[Stored data entries]
▶

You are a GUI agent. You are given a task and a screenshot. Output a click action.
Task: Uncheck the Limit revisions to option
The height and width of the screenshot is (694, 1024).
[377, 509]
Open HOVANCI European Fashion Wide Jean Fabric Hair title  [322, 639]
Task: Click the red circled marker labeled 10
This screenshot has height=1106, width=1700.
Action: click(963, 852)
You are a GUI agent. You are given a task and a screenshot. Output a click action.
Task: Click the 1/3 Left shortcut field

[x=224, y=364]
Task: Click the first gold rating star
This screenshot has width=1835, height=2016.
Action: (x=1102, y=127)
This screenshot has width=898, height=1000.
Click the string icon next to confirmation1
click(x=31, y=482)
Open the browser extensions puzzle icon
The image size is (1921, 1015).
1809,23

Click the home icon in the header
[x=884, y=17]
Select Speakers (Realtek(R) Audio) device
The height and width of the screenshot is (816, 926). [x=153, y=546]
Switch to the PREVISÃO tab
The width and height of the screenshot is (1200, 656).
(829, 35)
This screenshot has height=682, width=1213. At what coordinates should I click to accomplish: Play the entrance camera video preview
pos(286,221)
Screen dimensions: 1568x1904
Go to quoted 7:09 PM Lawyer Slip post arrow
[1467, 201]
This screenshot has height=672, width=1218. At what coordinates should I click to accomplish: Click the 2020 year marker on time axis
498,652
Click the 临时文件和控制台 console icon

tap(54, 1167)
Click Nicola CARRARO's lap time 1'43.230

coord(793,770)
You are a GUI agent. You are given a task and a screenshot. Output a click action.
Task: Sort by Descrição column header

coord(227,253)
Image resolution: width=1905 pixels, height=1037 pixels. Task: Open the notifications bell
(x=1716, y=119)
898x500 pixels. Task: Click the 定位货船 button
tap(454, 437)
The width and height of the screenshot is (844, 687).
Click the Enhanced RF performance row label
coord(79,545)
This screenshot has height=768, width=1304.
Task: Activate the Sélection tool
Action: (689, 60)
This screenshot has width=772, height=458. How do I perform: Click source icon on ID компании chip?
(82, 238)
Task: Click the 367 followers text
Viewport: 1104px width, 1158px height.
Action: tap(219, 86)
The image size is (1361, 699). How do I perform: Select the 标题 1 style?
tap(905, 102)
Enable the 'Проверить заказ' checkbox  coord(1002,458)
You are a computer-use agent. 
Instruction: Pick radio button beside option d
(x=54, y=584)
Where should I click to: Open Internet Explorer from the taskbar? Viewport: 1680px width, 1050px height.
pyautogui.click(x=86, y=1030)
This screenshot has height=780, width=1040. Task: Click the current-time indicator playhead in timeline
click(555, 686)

◀

| Goal of the exercise |
Every line of data must be returned unchanged.

| Exercise solution |
You are a GUI agent. You are given a task and a screenshot. Output a click action.
Task: Uncheck the Limit revisions to option
The height and width of the screenshot is (694, 1024).
[377, 509]
Open HOVANCI European Fashion Wide Jean Fabric Hair title  [322, 639]
Task: Click the red circled marker labeled 10
This screenshot has height=1106, width=1700.
Action: click(963, 852)
You are a GUI agent. You are given a task and a screenshot. Output a click action.
Task: Click the 1/3 Left shortcut field

[x=224, y=364]
Task: Click the first gold rating star
This screenshot has width=1835, height=2016.
Action: (x=1102, y=127)
This screenshot has width=898, height=1000.
Click the string icon next to confirmation1
click(x=31, y=482)
Open the browser extensions puzzle icon
The image size is (1921, 1015).
1809,23

Click the home icon in the header
[x=884, y=17]
Select Speakers (Realtek(R) Audio) device
The height and width of the screenshot is (816, 926). [x=153, y=546]
Switch to the PREVISÃO tab
The width and height of the screenshot is (1200, 656).
(829, 35)
This screenshot has height=682, width=1213. At what coordinates should I click to accomplish: Play the entrance camera video preview
pos(286,221)
Screen dimensions: 1568x1904
Go to quoted 7:09 PM Lawyer Slip post arrow
[1467, 201]
This screenshot has height=672, width=1218. At what coordinates should I click to accomplish: Click the 2020 year marker on time axis
498,652
Click the 临时文件和控制台 console icon

tap(54, 1167)
Click Nicola CARRARO's lap time 1'43.230

coord(793,770)
You are a GUI agent. You are given a task and a screenshot. Output a click action.
Task: Sort by Descrição column header

coord(227,253)
Image resolution: width=1905 pixels, height=1037 pixels. Task: Open the notifications bell
(x=1716, y=119)
898x500 pixels. Task: Click the 定位货船 button
tap(454, 437)
The width and height of the screenshot is (844, 687).
Click the Enhanced RF performance row label
coord(79,545)
This screenshot has height=768, width=1304.
Task: Activate the Sélection tool
Action: (689, 60)
This screenshot has width=772, height=458. How do I perform: Click source icon on ID компании chip?
(82, 238)
Task: Click the 367 followers text
Viewport: 1104px width, 1158px height.
Action: tap(219, 86)
The image size is (1361, 699). How do I perform: Select the 标题 1 style?
tap(905, 102)
Enable the 'Проверить заказ' checkbox  coord(1002,458)
You are a computer-use agent. 
Instruction: Pick radio button beside option d
(x=54, y=584)
Where should I click to: Open Internet Explorer from the taskbar? Viewport: 1680px width, 1050px height.
pyautogui.click(x=86, y=1030)
This screenshot has height=780, width=1040. Task: Click the current-time indicator playhead in timeline
click(555, 686)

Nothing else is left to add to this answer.